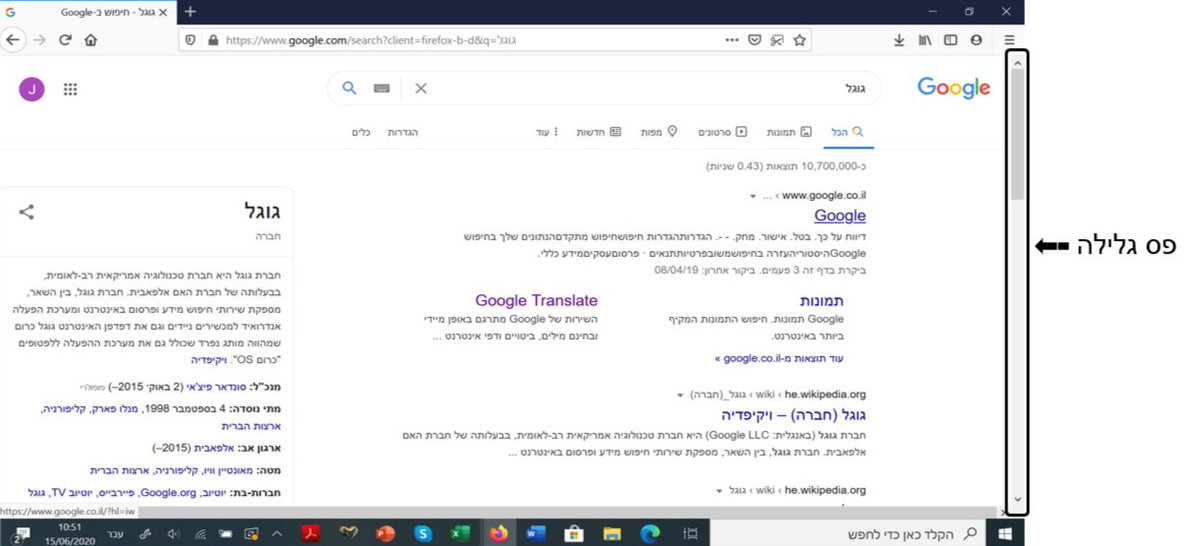Share the גוגל knowledge panel
Image resolution: width=1200 pixels, height=546 pixels.
click(27, 212)
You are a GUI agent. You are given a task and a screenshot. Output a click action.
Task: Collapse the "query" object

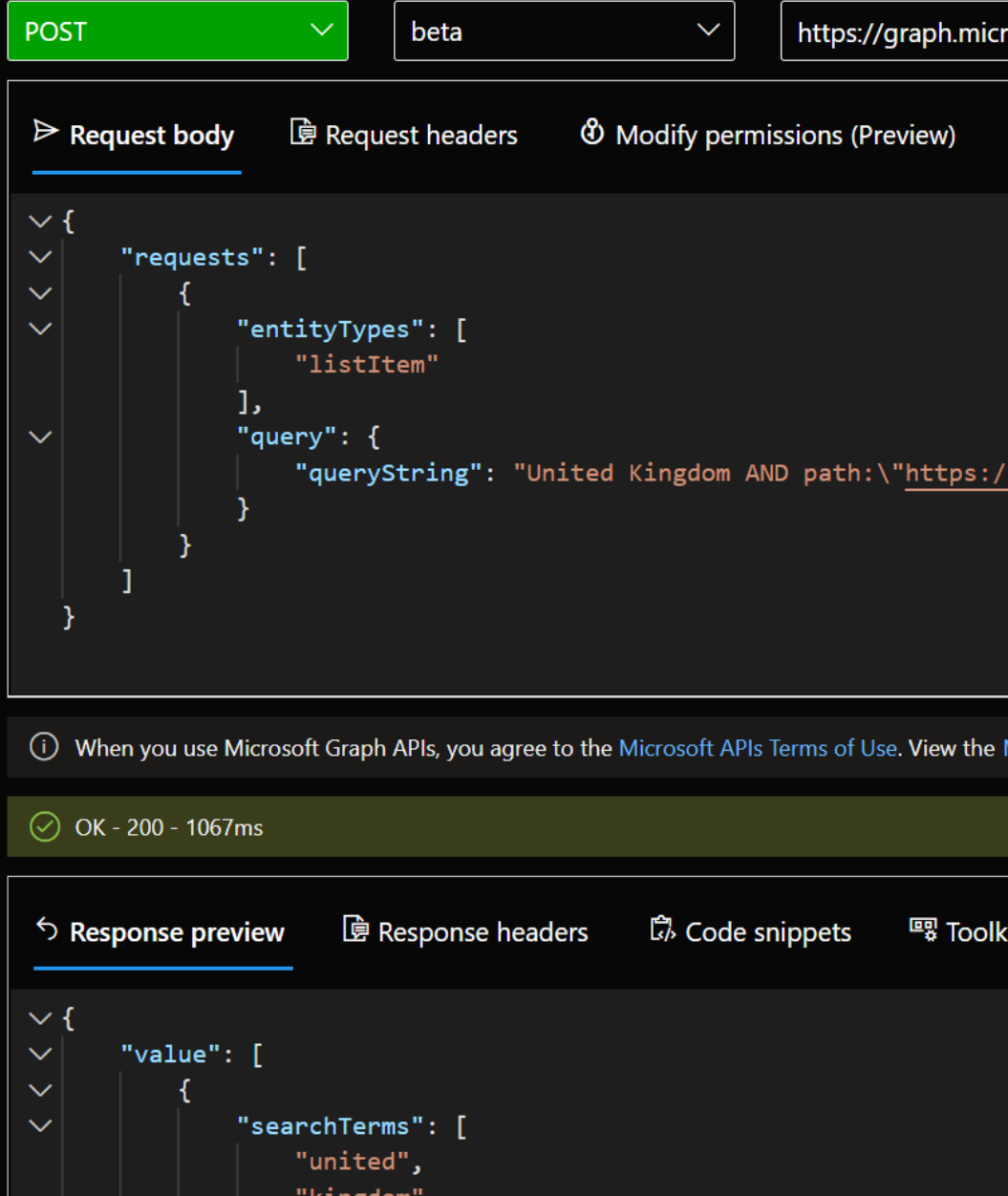[40, 437]
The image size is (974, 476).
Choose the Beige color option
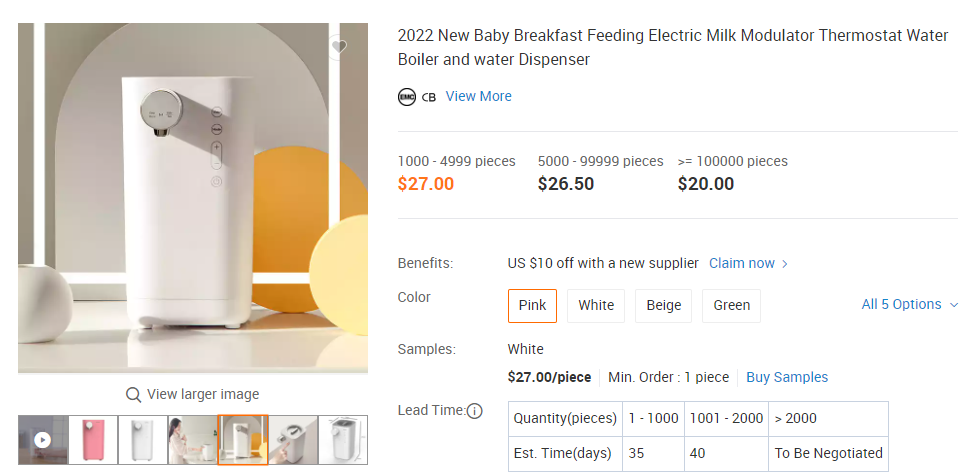(x=664, y=305)
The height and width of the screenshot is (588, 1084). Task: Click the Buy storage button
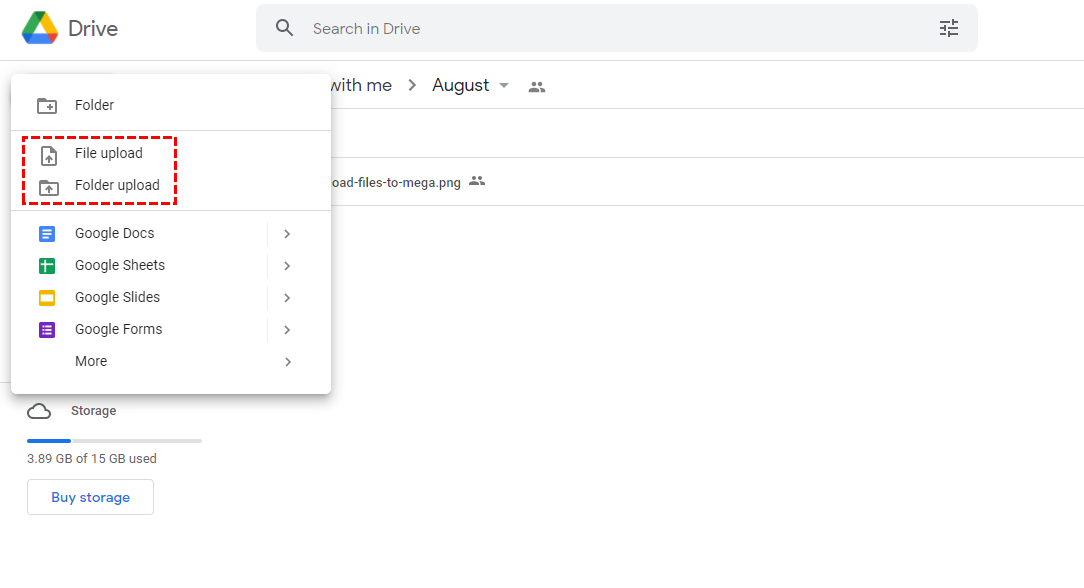(x=90, y=497)
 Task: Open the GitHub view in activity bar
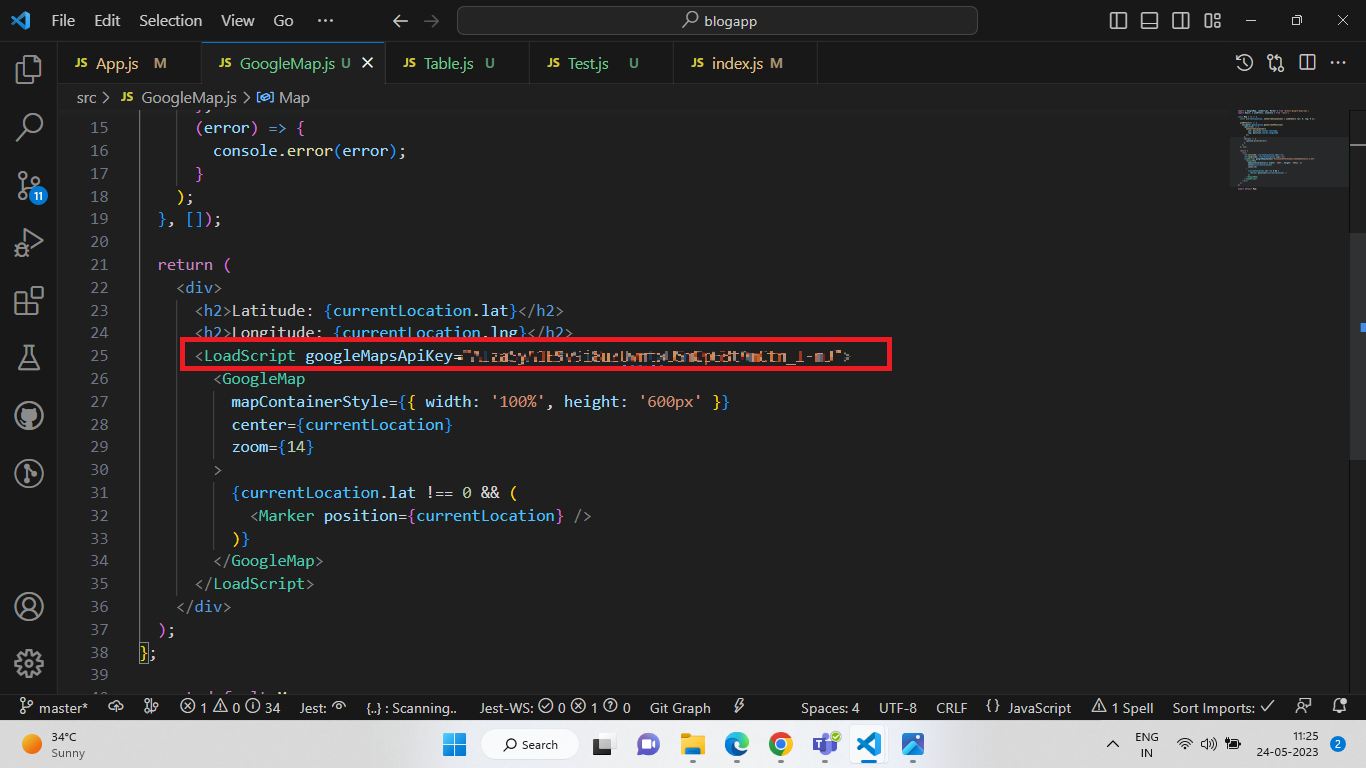(x=29, y=416)
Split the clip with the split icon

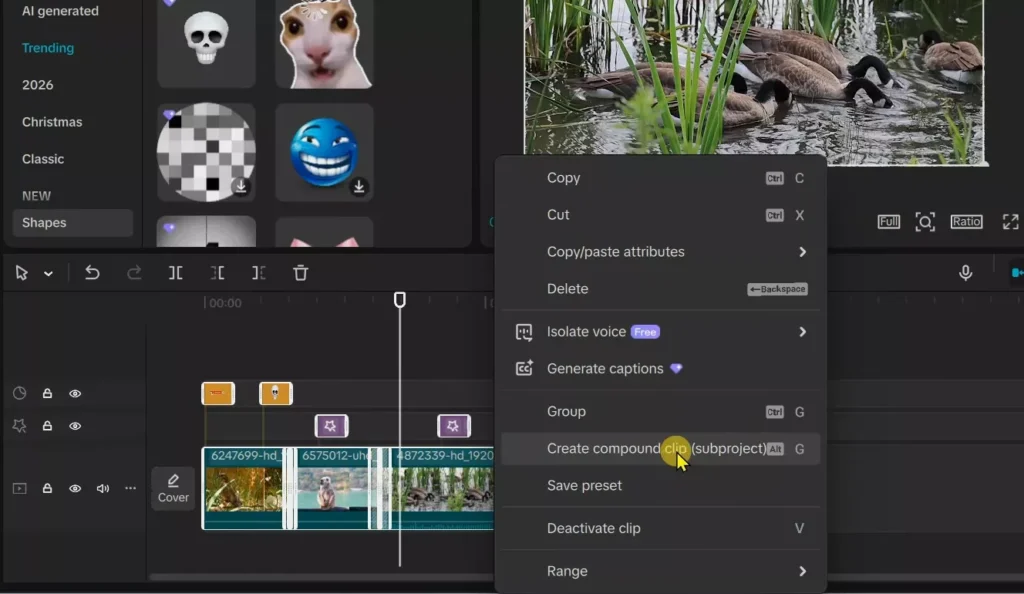point(175,272)
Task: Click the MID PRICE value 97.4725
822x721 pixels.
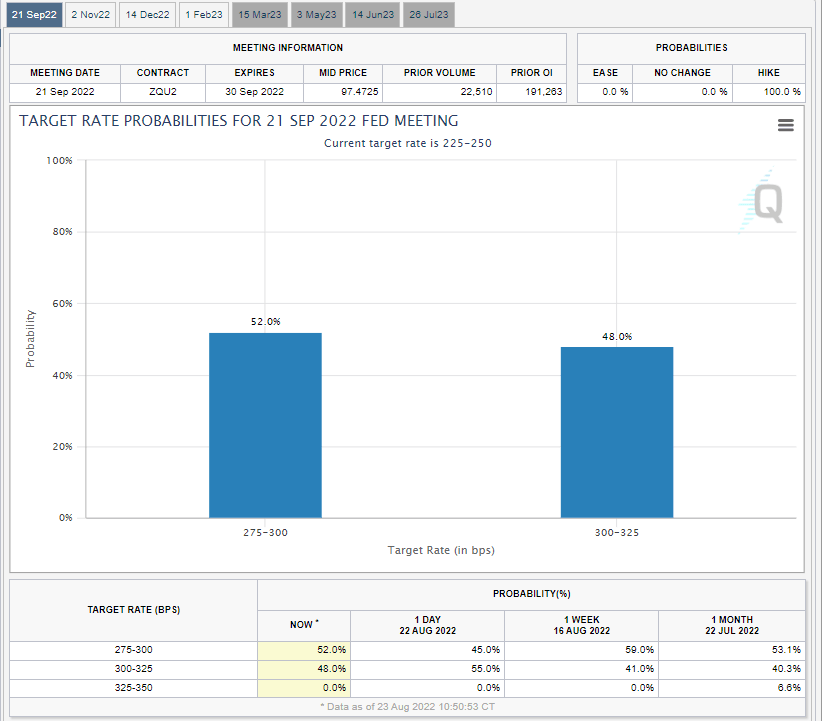Action: point(343,92)
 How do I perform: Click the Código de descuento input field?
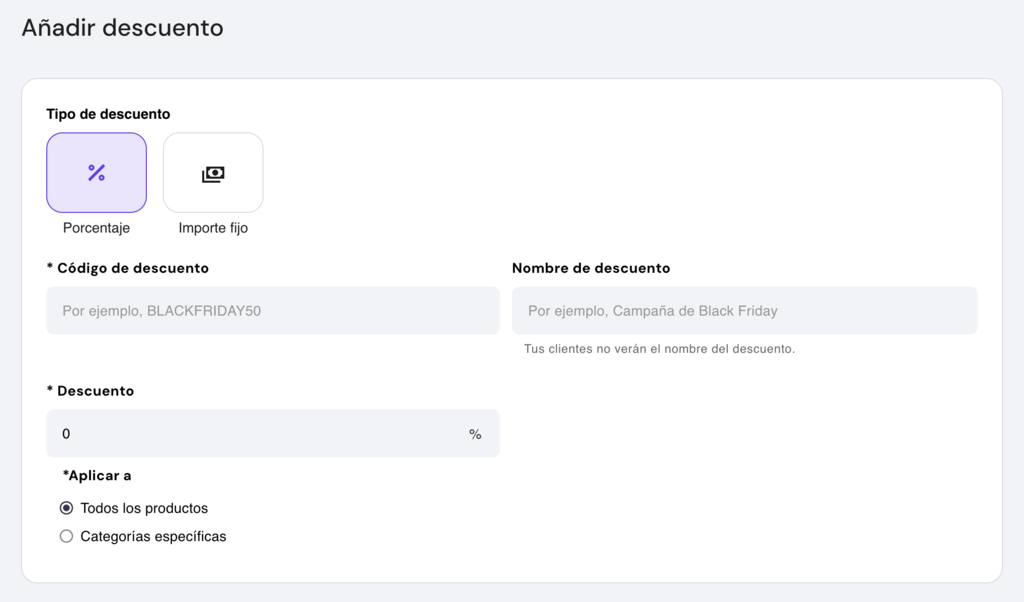(272, 310)
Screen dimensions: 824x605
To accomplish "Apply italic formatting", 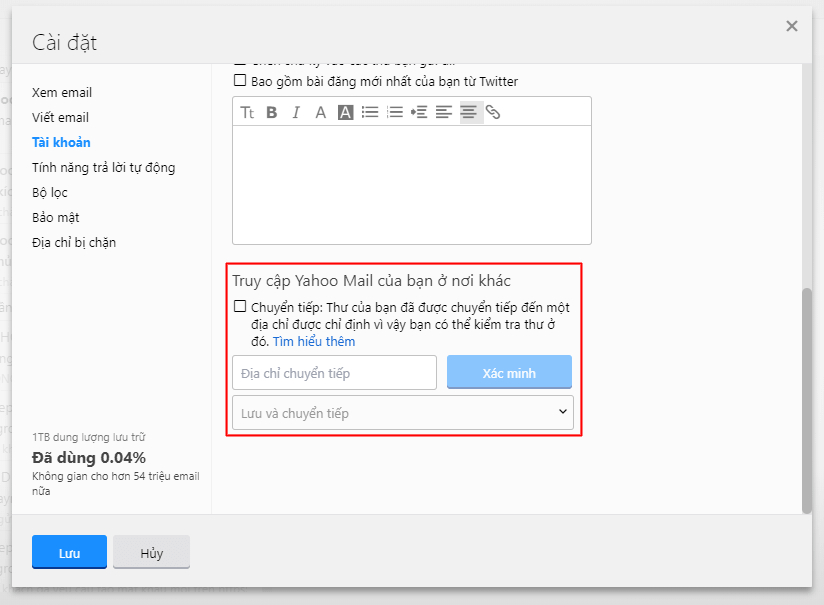I will [x=295, y=112].
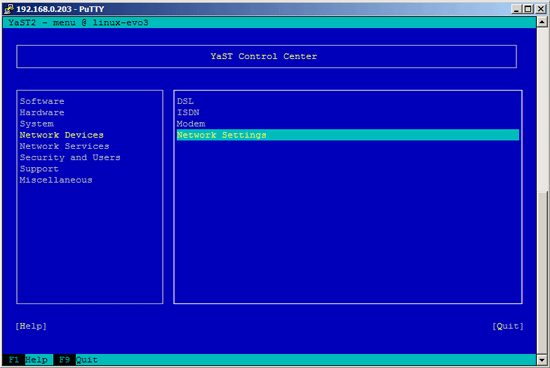Click the scrollbar up arrow
The height and width of the screenshot is (368, 550).
coord(542,22)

(What to do):
Here the job is to copy the stretch of records from the line containing "Choose the Beige color option" through the line containing "Screen dimensions: 824x605", word for word. Leave every picture out.

(Written solution):
Choose the Beige color option
(x=664, y=305)
The height and width of the screenshot is (588, 1084). Task: Click the Buy storage button
(x=90, y=497)
 Task: Open the GitHub view in activity bar
(x=29, y=416)
Split the clip with the split icon

point(175,272)
Task: Click the MID PRICE value 97.4725
822x721 pixels.
Action: point(343,92)
 How do I perform: Click the Código de descuento input field?
(272, 310)
Screen dimensions: 824x605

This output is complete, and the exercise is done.